I think the real gem of this chapter is Sober’s discussion of the use of molecular data to test SPD against PD. When making predictions about the rate of nucleotide substitutions, the composite nature of SPD does make a difference. As a result, Sober argues we ought to use the Akaike Information Criterion to assess SPD against PD when using such data. This is important because it might affect what conclusions biologists ought to draw using such evidence. Therefore, it might help adjudicate debates within biology, such as the neutralist/selectionist debate.

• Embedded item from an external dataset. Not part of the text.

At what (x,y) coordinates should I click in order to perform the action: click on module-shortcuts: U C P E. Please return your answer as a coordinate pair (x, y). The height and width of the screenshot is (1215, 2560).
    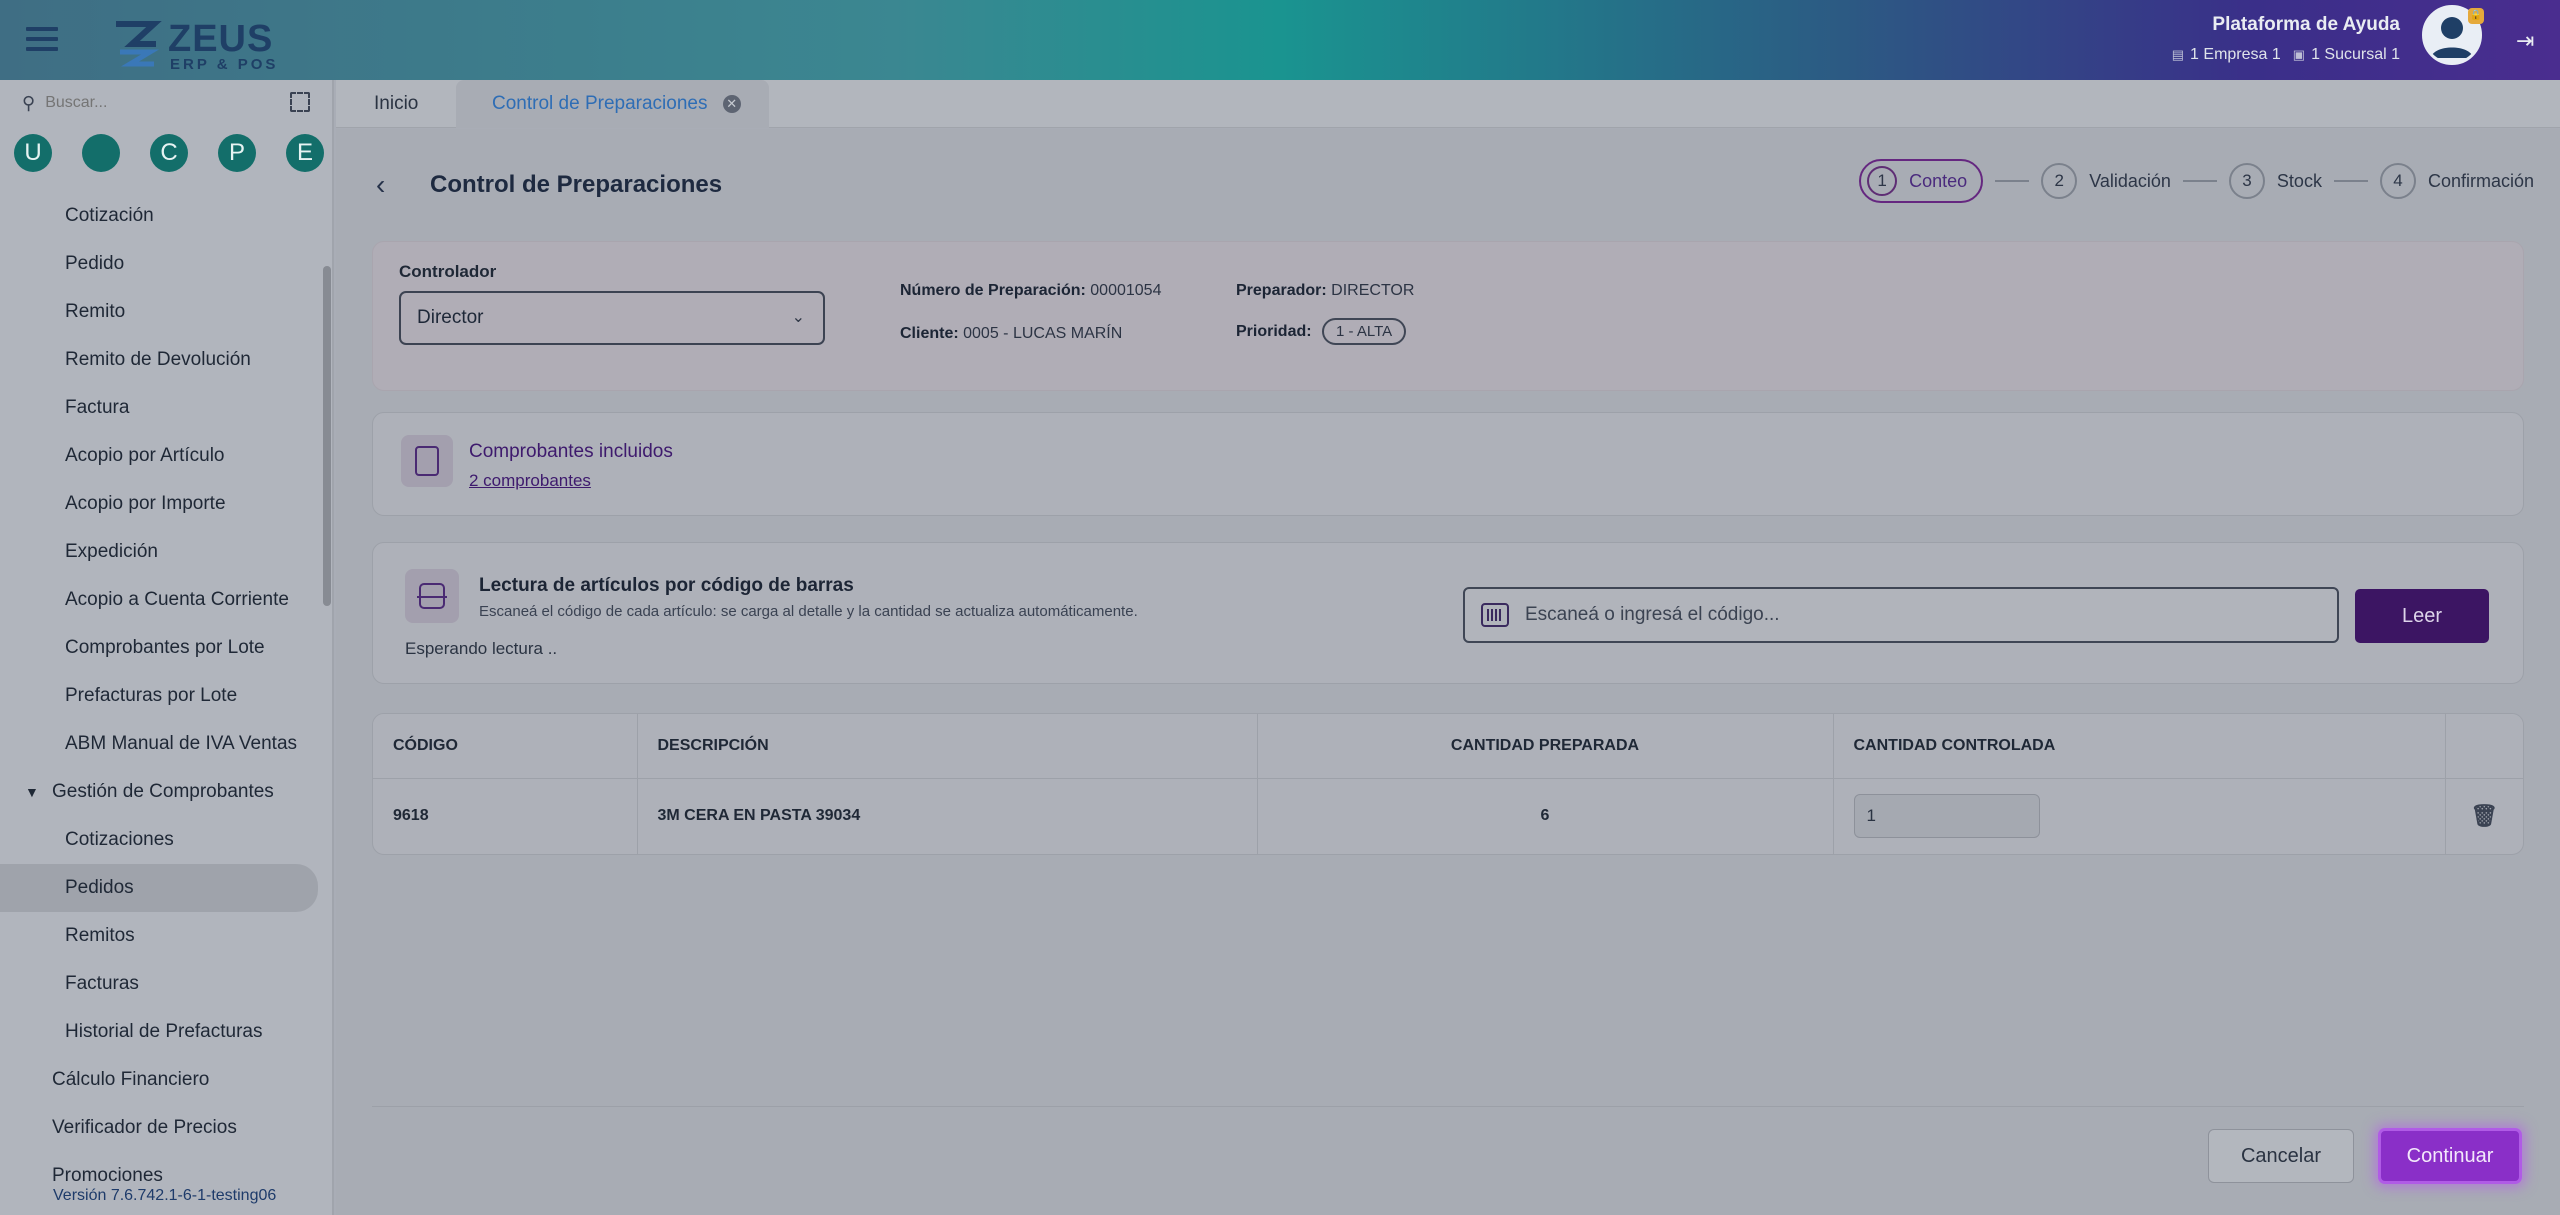
    Looking at the image, I should click on (169, 153).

Chapter 4 takes up the hypothesis of common ancestry — the hypothesis that organisms alive today can be traced to a common ancestor. Sober’s concern is with whether and under what conditions observed similarities provide evidence for the common ancestry hypothesis over the separate ancestry hypothesis. He argues that, given certain substantive assumptions, similarities do provide evidence for the common ancestry hypothesis. Moreover, in this case, Sober is able to draw conclusions about the relative strength of the evidence for different types of similarities. When organisms share deleterious traits, this provides stronger evidence for their having a common ancestor than neutral similarities, and neutral similarities provide stronger evidence than adaptive similarities. In this chapter, Sober also returns to a topic about which he has written extensively — how similarities and differences can provide evidence for specific phylogenetic tree topologies (Sober 1988). He provides a nice overview of the debate between different methods of inference, and makes interesting points about the potential utility of using the Akaike Information Criterion to assess competing trees. All methods of phylogenetic inference must make assumptions about the evolutionary process. Moreover, the models of the evolutionary process used typically involve idealizations, and are therefore false. According to Sober, the advantage of the Akaike Information Criterion is that it would allow biologists to compare trees without deciding in advance which model of the evolutionary process is correct, and even without claiming that any of the models are true. The goal of the Akaike Information Criterion would merely be to estimate the predictive accuracy, not the truth, of tree/model combinations.
Sober has once again provided a carefully argued and stimulating book. It is clearly written, though it is not necessarily an easy read, especially for those unfamiliar with the issues discussed. The effort required, though, is heavily outweighed by the potential insight gained into these topics.
Fitelson, Branden. (2007), “Likelihood, Bayesianism, and Relational Confirmation”, Synthese 156: 473-489.
Gould, Stephen Jay. (1980), The Panda’s Thumb: More Reflections in Natural History, New York: Norton.
Millstein, Roberta L. (2008), “Distinguishing Drift and Selection Empirically: ‘The Great Snail Debate’ of the 1950s”, Journal of the History of Biology 41: 339-367. Available at http://philsci-archive.pitt.edu/archive/00003413/
Sober, Elliott. (1988), Reconstructing the Past: Parsimonly, Evolution, and Inference, Cambridge, Mass.: MIT Press.